Créée en 2023, la start-up strasbourgeoise Amfree vient d’enregistrer l’arrivée du fonds Aperam Ventures au sein de son capital. Si, pour l’heure, elle ne communique pas sur la hauteur de la participation du fonds de capital-risque émanant du groupe sidérurgiste Aperam (6,255 millions d’euros de CA en 2024), spécialisé dans la production d’aciers inoxydables et spéciaux ainsi que divers alliages, cette arrivée anticipe une levée de fonds qui doit s’achever fin 2025 avec l’ambition de collecter 2,5 millions d’euros.
Un développement à l’échelle du continent
"L’objectif est d’accélérer notre développement à l’échelle européenne", indique Nicolas Villedary, fondateur et directeur d’Amfree dont les locaux se trouvent au sein de la SCIC Irepa Laser (45 salariés, 4,5 M€ de CA en 2024) à Illkirch-Graffenstaden (Bas-Rhin), non loin de Strasbourg. "La fabrication additive est aujourd’hui quelque chose de complexe.
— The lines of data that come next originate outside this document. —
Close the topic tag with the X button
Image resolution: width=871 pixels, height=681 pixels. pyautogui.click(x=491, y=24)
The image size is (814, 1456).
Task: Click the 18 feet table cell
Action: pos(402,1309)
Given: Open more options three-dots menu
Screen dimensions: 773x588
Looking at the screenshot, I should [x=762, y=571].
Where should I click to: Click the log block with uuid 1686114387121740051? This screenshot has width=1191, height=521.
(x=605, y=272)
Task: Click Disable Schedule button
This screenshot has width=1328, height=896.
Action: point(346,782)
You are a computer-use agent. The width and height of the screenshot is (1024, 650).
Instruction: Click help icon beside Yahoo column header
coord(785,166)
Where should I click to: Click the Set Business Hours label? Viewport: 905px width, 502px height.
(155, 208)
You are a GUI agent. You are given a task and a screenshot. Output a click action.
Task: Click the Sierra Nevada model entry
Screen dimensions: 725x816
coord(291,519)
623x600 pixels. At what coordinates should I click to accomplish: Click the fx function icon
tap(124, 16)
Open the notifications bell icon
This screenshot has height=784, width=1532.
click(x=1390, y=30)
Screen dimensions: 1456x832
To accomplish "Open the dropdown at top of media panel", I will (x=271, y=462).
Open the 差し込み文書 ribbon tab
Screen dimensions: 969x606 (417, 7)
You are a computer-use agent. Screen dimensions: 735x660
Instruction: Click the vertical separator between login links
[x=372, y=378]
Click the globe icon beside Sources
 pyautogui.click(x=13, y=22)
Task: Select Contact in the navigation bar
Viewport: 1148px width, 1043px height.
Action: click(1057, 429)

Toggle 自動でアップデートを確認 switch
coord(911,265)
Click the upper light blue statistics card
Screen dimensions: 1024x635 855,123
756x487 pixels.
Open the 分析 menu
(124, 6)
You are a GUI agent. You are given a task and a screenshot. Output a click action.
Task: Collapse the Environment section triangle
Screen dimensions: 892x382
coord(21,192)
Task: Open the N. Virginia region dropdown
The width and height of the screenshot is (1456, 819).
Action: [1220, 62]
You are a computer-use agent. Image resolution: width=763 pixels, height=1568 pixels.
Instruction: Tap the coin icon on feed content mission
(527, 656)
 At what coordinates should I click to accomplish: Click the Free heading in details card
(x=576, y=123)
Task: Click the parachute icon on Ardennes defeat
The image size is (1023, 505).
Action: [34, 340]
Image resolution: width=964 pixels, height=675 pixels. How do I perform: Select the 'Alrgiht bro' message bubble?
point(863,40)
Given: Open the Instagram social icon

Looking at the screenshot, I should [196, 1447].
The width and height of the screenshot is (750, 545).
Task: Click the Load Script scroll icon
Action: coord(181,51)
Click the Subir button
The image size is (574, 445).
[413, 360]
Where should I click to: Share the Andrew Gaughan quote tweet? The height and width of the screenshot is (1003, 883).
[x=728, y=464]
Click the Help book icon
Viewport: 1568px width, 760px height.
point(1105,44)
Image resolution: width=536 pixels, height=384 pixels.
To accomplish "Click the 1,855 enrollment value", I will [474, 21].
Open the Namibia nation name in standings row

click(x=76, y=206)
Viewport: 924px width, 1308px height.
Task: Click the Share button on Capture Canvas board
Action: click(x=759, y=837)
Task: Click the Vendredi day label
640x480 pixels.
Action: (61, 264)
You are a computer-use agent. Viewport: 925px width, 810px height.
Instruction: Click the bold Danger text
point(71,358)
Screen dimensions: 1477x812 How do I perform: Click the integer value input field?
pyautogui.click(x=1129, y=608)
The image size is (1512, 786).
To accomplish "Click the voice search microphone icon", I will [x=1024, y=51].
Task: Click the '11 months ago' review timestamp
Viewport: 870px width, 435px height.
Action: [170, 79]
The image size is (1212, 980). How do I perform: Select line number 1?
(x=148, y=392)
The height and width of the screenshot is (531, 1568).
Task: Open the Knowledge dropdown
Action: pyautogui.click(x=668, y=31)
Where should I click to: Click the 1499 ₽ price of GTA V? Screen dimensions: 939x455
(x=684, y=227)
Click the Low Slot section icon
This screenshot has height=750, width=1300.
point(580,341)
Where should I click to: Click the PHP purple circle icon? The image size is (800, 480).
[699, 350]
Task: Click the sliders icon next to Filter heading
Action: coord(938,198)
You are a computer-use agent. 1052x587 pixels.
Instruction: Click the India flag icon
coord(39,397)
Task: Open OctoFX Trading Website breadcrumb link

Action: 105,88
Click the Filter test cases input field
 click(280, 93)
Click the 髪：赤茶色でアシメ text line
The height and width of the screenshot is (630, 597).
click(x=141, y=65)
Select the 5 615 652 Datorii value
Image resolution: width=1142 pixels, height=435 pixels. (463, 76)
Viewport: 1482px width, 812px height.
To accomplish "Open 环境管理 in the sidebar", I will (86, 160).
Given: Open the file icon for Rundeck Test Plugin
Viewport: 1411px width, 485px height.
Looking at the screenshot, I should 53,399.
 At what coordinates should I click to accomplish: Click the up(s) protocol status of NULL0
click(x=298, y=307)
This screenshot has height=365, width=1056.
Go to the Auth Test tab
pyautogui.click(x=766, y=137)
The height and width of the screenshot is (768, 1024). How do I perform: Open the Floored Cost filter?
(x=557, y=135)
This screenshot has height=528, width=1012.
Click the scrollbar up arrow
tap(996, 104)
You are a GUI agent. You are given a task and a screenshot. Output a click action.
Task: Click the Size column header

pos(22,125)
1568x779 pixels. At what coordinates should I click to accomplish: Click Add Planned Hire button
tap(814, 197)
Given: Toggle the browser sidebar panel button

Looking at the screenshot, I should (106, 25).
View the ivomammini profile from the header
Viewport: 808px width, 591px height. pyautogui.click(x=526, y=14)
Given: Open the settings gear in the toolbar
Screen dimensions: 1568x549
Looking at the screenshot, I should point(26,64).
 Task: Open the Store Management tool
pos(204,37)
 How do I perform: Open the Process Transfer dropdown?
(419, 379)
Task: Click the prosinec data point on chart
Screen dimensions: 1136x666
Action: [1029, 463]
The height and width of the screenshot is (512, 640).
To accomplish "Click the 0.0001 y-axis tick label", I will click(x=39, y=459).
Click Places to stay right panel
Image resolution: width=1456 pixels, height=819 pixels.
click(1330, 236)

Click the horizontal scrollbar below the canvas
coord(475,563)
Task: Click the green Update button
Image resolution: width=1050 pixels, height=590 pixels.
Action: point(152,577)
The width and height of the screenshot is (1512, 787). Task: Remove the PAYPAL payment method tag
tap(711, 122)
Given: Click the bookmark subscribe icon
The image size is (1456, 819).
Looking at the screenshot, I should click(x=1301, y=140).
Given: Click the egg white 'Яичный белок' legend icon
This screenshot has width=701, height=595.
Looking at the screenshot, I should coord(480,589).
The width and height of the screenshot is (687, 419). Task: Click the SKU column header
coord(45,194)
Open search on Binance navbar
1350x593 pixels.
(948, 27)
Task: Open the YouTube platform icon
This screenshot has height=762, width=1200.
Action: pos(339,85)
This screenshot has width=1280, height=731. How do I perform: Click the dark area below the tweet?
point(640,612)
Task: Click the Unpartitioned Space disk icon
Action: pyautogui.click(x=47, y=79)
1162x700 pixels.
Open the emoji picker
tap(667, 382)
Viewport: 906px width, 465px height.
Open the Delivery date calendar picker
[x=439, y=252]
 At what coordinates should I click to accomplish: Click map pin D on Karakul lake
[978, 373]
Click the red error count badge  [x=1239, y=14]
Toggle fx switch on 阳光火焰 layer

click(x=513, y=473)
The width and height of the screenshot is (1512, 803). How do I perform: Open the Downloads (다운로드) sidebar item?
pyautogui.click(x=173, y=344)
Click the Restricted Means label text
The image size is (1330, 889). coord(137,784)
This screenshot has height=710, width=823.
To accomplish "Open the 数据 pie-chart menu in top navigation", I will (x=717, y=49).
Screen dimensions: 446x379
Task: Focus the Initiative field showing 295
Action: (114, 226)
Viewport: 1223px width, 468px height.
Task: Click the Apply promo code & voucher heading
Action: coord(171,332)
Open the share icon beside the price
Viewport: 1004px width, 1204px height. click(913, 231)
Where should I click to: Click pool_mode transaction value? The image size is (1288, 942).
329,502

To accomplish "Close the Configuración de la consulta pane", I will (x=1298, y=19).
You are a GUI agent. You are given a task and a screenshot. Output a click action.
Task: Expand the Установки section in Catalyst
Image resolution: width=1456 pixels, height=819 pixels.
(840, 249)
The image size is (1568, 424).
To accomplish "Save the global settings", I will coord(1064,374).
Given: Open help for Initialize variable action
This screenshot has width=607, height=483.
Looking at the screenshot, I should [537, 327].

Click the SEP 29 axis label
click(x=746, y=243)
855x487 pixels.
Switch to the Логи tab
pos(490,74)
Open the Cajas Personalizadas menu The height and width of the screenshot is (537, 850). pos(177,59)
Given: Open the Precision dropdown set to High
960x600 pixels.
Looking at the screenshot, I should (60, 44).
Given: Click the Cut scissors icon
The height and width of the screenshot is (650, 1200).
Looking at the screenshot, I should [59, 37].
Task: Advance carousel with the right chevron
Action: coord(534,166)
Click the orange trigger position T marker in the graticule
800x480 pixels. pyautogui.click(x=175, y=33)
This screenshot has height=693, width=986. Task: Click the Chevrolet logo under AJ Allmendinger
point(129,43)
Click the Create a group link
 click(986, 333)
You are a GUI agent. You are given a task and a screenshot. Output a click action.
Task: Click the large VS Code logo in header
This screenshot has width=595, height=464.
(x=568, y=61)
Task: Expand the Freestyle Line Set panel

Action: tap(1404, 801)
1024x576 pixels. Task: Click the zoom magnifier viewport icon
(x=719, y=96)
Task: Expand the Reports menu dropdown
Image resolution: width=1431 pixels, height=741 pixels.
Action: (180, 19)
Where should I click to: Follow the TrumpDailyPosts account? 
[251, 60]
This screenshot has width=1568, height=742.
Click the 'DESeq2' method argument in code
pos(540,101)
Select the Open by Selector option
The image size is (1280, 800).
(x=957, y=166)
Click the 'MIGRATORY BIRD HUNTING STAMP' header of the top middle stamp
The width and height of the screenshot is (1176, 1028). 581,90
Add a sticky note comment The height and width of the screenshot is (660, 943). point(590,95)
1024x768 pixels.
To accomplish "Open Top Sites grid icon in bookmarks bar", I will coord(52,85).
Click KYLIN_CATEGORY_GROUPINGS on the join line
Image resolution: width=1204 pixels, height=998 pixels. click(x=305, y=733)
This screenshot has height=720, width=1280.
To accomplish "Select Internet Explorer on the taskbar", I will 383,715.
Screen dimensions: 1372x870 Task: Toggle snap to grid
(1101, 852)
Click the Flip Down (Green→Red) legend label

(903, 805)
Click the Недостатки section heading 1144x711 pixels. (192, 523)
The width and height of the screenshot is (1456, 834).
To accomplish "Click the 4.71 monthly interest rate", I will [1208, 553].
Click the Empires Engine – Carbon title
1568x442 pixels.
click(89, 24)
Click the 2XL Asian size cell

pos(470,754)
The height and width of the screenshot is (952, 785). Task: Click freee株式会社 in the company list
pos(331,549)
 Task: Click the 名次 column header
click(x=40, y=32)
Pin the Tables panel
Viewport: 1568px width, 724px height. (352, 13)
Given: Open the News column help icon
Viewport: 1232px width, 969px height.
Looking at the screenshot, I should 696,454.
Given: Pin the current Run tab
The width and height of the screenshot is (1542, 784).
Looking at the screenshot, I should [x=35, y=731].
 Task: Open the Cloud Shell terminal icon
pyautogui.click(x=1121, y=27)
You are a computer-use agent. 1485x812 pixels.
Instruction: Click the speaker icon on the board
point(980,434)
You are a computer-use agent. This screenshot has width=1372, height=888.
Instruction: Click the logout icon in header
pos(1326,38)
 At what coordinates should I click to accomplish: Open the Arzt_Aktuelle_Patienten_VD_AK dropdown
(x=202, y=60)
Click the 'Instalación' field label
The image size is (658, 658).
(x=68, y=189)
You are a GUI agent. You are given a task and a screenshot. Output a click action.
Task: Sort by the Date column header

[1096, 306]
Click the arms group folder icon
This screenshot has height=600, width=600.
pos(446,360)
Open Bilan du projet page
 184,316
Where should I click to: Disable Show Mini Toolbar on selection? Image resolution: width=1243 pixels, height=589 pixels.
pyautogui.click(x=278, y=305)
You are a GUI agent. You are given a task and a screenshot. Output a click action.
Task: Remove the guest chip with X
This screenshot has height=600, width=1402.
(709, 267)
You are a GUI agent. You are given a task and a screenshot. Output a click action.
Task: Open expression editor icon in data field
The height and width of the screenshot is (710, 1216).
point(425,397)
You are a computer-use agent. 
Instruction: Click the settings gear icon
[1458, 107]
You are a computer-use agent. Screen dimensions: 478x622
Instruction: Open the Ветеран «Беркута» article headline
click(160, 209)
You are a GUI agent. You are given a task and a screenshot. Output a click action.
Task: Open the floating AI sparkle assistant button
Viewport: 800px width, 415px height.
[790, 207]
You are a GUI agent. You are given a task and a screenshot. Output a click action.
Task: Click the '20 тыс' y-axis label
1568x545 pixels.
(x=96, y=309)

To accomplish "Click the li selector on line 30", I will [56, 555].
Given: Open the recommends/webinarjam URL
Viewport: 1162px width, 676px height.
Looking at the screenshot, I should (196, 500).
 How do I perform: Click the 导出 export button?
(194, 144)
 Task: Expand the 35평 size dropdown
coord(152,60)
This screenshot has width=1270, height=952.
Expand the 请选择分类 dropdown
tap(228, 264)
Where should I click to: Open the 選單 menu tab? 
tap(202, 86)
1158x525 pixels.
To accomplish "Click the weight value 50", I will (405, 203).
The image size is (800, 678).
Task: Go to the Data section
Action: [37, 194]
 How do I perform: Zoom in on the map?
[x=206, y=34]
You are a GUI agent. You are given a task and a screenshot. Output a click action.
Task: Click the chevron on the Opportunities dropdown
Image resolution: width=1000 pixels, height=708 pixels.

On veut fournir des machines qui soient simples d’usage et accessibles à n’importe quelle industrie. Pour arriver à cela, on doit simplifier leur usage en s’appuyant notamment sur les développements de l’intelligence artificielle pour leur prise en mains", poursuit-il.
Répondre aux enjeux de souveraineté industrielle
Les machines développées par Amfree autorisent la création de pièces d’envergure à l’aide de robots qui offrent une certaine agilité. "Ce sont des machines hybrides où on peut déposer de la matière avant d’enchaîner sur de l’usinage et du contrôle", souligne le fondateur d’Amfree. La première d’entre elles, en cours d’assemblage dans les locaux d’Irepa Laser, sera prête à produire dès cet été pour divers secteurs industriels comme le spatial, l’aéronautique ou encore la défense.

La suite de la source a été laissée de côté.